# 1. Progressively bad hash functions

Recall that for any prime p≥m, the family of hash functions h_{ab}:M→N given by h_{ab}(x) = ((ax + b) mod p) mod n for a∈ℤ_{p}^{*}, b∈ℤ_{p} is 2-universal: ∀x≠y Pr[h_{ab}(x) = h_{ab}(y)] ≤ 1/n. Show that it is *not* k-universal for any constant k>2, by showing that for any fixed k and sufficiently large n there exists a set S_{n} such that Pr[h_{ab}(S_{n}) is constant] = Ω(1/n) (with a constant that may depend on k).

# 2. Low expected distortion

Given a graph G, let V(G) be the set of vertices in G and let d_{G}(u,v) be the length of the shortest path from u to v in G, where u,v∈V(G).

Given a graph G and a probability distribution P on pairs (f,H) where H is a graph and f:V(G)→V(H) such that d_{H}(f(u),f(v)) ≥ d_{G}(u,v) for all u,v∈V(G), let the **expected distortion** δ(P) = max_{u,v∈V(G)} E[d_{H}(f(u),f(v))/d_{G}(u,v)].

Let G = C_{n} be a cycle with n vertices.

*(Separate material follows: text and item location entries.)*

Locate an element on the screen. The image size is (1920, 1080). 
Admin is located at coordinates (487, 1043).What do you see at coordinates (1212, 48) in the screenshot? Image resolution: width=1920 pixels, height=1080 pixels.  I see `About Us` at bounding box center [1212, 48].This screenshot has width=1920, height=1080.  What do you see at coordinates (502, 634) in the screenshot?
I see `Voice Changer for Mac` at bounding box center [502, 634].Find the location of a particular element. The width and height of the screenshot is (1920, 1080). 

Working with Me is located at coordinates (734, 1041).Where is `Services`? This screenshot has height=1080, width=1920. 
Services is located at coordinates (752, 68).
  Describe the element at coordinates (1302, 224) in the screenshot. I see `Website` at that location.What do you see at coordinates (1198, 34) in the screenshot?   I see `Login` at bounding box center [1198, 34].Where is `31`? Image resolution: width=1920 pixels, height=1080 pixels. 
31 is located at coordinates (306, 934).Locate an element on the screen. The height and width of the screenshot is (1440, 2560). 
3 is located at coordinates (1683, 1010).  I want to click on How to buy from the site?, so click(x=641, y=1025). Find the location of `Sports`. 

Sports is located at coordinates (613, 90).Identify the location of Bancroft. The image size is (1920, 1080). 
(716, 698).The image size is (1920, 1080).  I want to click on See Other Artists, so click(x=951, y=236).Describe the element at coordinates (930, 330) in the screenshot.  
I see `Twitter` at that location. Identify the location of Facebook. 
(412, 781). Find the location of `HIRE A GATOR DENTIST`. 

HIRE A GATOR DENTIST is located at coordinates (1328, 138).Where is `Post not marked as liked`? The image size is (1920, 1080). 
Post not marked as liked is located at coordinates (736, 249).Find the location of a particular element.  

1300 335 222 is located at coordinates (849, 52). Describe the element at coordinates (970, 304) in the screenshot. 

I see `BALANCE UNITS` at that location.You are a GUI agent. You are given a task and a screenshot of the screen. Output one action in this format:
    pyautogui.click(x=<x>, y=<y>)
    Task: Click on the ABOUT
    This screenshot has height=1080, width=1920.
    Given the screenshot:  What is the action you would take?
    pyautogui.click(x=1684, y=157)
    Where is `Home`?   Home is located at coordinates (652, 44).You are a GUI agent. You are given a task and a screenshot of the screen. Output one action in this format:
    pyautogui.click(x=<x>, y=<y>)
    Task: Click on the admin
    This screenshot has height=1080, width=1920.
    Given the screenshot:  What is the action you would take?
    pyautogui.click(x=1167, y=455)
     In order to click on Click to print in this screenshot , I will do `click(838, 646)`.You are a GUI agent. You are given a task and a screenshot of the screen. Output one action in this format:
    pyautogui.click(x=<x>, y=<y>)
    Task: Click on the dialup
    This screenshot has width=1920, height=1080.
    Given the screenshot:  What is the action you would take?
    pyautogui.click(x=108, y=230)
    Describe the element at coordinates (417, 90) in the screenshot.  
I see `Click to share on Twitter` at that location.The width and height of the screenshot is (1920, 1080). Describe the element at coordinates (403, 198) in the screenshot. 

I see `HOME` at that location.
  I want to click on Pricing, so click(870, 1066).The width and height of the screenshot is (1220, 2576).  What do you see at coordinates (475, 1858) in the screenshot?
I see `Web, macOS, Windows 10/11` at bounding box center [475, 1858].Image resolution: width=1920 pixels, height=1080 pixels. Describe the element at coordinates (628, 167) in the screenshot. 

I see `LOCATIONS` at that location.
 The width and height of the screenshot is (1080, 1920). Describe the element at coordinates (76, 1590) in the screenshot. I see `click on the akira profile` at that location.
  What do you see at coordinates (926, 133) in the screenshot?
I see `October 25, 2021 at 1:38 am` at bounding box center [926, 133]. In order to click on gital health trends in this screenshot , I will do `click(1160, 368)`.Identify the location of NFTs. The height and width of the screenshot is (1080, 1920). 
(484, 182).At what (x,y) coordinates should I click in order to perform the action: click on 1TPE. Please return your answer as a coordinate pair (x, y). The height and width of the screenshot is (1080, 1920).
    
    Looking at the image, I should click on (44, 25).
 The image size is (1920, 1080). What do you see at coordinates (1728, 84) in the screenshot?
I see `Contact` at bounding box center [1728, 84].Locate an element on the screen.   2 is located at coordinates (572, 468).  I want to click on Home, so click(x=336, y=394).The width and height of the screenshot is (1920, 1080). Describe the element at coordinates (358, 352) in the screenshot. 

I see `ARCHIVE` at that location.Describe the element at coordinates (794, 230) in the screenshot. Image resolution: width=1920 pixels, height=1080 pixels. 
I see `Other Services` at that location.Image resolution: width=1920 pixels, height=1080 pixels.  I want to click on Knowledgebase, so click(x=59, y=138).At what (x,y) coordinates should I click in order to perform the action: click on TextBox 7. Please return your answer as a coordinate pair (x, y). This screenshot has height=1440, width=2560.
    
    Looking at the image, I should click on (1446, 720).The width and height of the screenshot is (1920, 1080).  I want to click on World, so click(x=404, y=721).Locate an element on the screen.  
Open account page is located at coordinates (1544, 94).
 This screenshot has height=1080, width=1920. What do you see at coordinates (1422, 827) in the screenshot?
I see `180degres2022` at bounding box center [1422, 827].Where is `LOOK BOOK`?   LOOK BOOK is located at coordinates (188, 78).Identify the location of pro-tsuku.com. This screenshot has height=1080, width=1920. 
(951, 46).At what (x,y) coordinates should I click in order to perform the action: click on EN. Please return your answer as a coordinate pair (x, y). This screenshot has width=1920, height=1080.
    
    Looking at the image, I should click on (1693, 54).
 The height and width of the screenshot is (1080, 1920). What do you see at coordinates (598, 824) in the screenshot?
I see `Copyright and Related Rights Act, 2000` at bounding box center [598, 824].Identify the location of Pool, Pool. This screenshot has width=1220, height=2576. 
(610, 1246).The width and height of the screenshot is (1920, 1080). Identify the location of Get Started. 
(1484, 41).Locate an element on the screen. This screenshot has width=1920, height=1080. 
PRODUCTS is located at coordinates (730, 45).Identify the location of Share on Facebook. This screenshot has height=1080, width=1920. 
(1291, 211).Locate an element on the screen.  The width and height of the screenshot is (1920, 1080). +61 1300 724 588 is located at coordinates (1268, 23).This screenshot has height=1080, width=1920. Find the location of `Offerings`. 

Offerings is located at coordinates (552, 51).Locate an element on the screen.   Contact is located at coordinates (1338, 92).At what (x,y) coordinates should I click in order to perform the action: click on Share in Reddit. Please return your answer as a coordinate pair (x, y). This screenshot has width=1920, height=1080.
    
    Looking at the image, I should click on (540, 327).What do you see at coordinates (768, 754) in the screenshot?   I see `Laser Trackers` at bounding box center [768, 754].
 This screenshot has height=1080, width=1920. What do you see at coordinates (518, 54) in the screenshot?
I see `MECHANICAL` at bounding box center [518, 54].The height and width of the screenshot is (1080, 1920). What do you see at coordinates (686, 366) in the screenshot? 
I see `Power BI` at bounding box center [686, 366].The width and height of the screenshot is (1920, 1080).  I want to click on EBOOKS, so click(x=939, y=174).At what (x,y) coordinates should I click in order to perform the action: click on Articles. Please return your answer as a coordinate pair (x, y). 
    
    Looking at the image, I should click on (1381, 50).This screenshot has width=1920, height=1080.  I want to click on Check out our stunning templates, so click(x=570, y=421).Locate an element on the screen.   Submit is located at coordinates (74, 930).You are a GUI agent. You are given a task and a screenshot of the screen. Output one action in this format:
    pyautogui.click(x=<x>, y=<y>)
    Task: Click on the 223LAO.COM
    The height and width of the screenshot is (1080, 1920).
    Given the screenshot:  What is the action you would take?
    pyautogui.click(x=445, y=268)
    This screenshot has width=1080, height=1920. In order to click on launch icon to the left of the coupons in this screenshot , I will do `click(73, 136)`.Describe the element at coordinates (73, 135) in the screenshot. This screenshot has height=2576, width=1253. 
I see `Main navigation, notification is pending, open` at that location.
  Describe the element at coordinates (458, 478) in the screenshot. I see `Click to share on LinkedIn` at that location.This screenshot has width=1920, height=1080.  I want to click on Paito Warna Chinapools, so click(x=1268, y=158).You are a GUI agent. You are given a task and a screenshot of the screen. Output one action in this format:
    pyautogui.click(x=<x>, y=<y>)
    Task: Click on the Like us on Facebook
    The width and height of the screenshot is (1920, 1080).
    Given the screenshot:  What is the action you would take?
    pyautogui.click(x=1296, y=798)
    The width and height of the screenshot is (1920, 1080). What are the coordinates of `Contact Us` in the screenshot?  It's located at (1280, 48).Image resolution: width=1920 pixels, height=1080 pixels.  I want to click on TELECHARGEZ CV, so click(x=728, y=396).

Show that there exists a probability distribution P on (f,H) such that H is always P_{n-1}, the path with n vertices, and δ(P) = O(1).

# 3. Defective skip lists

Suppose we are given a skip list with a head node and n nodes with parameter p (the probability that a node at level k also appears at level k+1), and that we choose one of the non-head nodes uniformly at random and remove it without updating any pointers, so that any search that attempts to access the removed node fails.

What is the expected number of nodes that are still reachable by a standard skip list search starting from the head node?